Does early-life stress promote protracted neuroinflammation in humans? Towards understanding early developmental origins of accelerated brain ageing NeuroCure Principal Investigator: Christine Heim Collaboration partners: Claudia Buss, Sonja Entringer This project addresses the developmental origins of neuroinflammation and its relationship to brain ageing and age-related brain disorders in humans. Using multimodal neuroimaging, we will test whether early-life stress (ELS) is associated with neuroinflammation and accelerated brain ageing. We will link these markers to cognitive decline and ageing-related disease and test whether peripheral markers of inflammation and immunosenescence reflect neuroinflammation and brain ageing after ELS.
A systematic multilevel comparison between physiological signatures of exogenous and endogenous psychoses NeuroCure Principal Investigator: Andreas Heinz NeuroCure Co-PI: Matthias Endres Collaboration partners: Felix Bermpohl, Benjamin Blankertz, Eva Brandl, Stephan Brandt, Susanne Koch, Stephan Köhler, Tim Neumann, Josef Priller, Harald Prüss, Michael Rapp, Daniel Senkowski, Surjo R. Soekadar, Claudia Spies, Sascha Treskatsch Following a dimensional approach, we will systematically assess the psychopathological, immunological and neurophysiological correlates of psychotic disorders, including delirium and the schizophrenia spectrum. We will compare frequency of visual versus acoustic hallucinations, self-disorders and clouding of consciousness. Additionally, we will assess electroencephalography and biomarkers indicating autoimmune processes among patients with schizophrenia and schizoaffective disorders, psychotic depression and mania, delirium and acute organic hallucinations and delusions.
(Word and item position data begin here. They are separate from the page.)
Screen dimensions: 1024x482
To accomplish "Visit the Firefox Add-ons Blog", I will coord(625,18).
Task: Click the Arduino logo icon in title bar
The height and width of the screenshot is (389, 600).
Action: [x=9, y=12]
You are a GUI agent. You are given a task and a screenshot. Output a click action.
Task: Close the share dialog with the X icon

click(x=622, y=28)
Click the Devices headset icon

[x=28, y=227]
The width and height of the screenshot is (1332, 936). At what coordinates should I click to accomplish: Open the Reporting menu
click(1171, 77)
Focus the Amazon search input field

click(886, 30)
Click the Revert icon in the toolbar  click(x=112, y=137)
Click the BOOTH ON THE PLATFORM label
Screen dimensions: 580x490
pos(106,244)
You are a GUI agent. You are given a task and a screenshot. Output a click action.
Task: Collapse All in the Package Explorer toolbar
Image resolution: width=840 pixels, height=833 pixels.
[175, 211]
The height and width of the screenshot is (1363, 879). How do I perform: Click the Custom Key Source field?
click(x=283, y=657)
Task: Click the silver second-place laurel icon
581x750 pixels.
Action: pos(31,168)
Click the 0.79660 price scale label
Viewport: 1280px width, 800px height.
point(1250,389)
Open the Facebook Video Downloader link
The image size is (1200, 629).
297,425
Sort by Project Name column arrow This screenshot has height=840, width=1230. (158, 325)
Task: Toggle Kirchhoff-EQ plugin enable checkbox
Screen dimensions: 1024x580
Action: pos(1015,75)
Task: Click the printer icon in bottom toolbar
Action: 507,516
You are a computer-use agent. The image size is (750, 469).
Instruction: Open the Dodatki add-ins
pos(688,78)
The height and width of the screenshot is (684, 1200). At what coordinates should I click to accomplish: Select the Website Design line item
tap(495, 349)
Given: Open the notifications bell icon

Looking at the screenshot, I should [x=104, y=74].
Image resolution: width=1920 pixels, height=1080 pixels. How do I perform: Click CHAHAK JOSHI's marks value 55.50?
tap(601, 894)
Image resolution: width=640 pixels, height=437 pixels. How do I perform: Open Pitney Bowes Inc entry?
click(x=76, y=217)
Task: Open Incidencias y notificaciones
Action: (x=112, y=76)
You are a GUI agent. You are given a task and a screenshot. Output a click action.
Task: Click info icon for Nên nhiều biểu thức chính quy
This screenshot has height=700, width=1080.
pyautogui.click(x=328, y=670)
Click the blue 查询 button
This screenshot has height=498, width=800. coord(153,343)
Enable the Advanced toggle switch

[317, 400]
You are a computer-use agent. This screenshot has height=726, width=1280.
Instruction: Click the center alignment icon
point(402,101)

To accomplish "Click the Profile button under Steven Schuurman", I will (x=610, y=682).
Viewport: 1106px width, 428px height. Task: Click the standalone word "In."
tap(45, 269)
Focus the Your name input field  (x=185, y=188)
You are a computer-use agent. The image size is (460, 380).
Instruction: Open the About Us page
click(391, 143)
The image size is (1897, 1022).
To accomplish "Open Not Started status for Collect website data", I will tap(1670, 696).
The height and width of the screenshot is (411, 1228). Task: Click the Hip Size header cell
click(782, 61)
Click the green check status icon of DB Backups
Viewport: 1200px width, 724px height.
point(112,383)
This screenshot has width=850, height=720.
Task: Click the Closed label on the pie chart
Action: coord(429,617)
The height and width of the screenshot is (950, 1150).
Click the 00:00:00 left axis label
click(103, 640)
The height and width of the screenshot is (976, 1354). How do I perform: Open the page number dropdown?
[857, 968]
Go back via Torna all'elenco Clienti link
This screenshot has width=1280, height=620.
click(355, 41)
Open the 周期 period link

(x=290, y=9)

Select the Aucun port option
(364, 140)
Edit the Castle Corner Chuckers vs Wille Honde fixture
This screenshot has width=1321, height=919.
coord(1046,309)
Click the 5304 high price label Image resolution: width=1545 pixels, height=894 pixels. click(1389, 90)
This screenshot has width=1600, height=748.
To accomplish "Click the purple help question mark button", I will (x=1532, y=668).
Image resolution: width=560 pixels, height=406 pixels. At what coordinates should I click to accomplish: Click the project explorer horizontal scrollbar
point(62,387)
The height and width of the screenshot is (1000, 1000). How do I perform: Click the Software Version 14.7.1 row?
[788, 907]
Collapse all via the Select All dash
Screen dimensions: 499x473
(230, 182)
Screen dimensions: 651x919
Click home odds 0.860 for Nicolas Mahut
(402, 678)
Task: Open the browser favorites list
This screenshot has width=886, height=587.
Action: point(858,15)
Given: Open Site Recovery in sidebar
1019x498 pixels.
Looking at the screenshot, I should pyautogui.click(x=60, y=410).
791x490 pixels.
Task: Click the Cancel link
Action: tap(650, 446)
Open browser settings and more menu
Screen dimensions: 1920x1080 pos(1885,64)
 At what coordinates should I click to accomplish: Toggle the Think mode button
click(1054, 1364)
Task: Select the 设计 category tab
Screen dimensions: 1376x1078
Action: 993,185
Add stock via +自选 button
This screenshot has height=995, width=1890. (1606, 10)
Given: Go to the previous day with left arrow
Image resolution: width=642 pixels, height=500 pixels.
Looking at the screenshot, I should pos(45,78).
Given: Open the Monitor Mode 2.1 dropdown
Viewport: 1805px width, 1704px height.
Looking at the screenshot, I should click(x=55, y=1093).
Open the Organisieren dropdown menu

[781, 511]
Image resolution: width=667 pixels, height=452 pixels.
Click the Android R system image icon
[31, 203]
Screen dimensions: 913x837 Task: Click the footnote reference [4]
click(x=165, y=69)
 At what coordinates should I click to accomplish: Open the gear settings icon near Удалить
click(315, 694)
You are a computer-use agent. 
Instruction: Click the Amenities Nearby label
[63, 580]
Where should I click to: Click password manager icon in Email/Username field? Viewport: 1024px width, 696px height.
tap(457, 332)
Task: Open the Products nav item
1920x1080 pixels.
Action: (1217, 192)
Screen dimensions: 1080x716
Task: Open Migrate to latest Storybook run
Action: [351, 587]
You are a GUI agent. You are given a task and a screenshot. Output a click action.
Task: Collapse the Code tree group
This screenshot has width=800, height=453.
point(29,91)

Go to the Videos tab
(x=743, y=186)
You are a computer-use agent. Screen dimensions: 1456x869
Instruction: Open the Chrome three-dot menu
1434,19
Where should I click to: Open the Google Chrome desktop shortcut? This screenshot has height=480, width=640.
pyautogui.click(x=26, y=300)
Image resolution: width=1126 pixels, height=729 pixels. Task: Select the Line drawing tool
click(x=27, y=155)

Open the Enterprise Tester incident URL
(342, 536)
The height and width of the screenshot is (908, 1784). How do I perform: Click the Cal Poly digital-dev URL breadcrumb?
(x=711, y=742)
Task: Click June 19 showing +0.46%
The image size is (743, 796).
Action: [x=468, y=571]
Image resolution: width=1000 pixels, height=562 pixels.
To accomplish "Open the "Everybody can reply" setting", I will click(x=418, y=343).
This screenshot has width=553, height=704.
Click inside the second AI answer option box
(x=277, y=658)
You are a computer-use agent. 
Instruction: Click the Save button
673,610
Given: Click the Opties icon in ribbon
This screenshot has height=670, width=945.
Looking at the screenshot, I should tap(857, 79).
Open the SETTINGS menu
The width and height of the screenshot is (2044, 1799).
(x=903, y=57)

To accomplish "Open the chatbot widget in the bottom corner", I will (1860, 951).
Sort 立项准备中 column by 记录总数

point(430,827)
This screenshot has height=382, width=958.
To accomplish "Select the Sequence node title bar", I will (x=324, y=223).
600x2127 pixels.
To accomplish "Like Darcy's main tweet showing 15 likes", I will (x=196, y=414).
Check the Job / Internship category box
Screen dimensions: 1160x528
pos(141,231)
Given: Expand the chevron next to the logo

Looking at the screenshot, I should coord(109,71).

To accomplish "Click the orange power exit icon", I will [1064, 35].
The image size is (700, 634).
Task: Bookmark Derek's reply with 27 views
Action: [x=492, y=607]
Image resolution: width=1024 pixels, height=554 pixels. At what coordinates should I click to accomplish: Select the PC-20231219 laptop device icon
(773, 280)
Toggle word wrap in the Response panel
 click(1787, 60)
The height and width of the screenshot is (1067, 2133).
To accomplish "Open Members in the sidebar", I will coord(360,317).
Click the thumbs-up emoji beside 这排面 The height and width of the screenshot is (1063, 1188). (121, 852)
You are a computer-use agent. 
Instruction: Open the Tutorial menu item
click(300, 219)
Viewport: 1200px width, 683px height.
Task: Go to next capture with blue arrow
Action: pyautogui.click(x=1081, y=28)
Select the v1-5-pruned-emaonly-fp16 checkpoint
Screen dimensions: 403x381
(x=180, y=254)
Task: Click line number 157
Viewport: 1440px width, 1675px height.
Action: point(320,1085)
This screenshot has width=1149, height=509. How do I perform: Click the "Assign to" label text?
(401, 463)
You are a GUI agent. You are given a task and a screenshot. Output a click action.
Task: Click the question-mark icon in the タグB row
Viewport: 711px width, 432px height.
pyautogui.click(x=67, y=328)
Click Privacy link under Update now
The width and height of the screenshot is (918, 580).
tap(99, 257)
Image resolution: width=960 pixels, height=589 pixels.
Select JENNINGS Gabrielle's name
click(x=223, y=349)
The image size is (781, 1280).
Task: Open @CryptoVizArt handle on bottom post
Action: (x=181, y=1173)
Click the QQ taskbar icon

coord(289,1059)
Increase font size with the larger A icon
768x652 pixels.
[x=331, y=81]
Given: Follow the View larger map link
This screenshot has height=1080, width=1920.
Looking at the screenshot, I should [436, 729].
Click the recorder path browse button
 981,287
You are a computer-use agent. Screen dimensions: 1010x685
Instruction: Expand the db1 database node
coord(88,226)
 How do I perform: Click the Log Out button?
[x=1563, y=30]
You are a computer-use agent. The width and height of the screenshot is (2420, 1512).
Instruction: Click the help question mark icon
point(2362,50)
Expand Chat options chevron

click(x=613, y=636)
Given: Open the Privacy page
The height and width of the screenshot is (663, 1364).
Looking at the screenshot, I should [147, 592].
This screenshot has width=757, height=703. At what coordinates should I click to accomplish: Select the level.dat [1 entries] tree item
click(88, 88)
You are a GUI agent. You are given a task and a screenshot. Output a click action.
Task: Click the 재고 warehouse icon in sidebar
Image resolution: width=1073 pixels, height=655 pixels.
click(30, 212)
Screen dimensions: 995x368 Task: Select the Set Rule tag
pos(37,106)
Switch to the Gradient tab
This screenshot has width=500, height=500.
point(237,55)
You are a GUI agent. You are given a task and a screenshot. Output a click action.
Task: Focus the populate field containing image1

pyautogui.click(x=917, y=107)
BrainBank NeuroCure Principal Investigator: Frank Heppner Collaboration partners: all NeuroCure PIs,Péter Körtvélyessy The BrainBank Nucleus collects and stores central nervous system tissues in a systematic and standardized fashion, with an emphasis on neurodegenerative diseases such as Alzheimer’s Disease (AD). To enable the assembly of clinically well-characterized cases, the BrainBank actively engages with its clinical partners from neurology and psychiatry to identify and phenotype patients at the beginning of the disease or during the lifetime, and to correlate clinical courses to pathological changes and tissue signatures at the time of death. Based on recent preclinical, genetic and bioinformatic data demonstrating that immune system actions contribute to AD pathogenesis, we specifically aim to relate the phenotypic spectrum of sporadic AD subjects to their specific immune risk factor profile within the same vs. different AD families.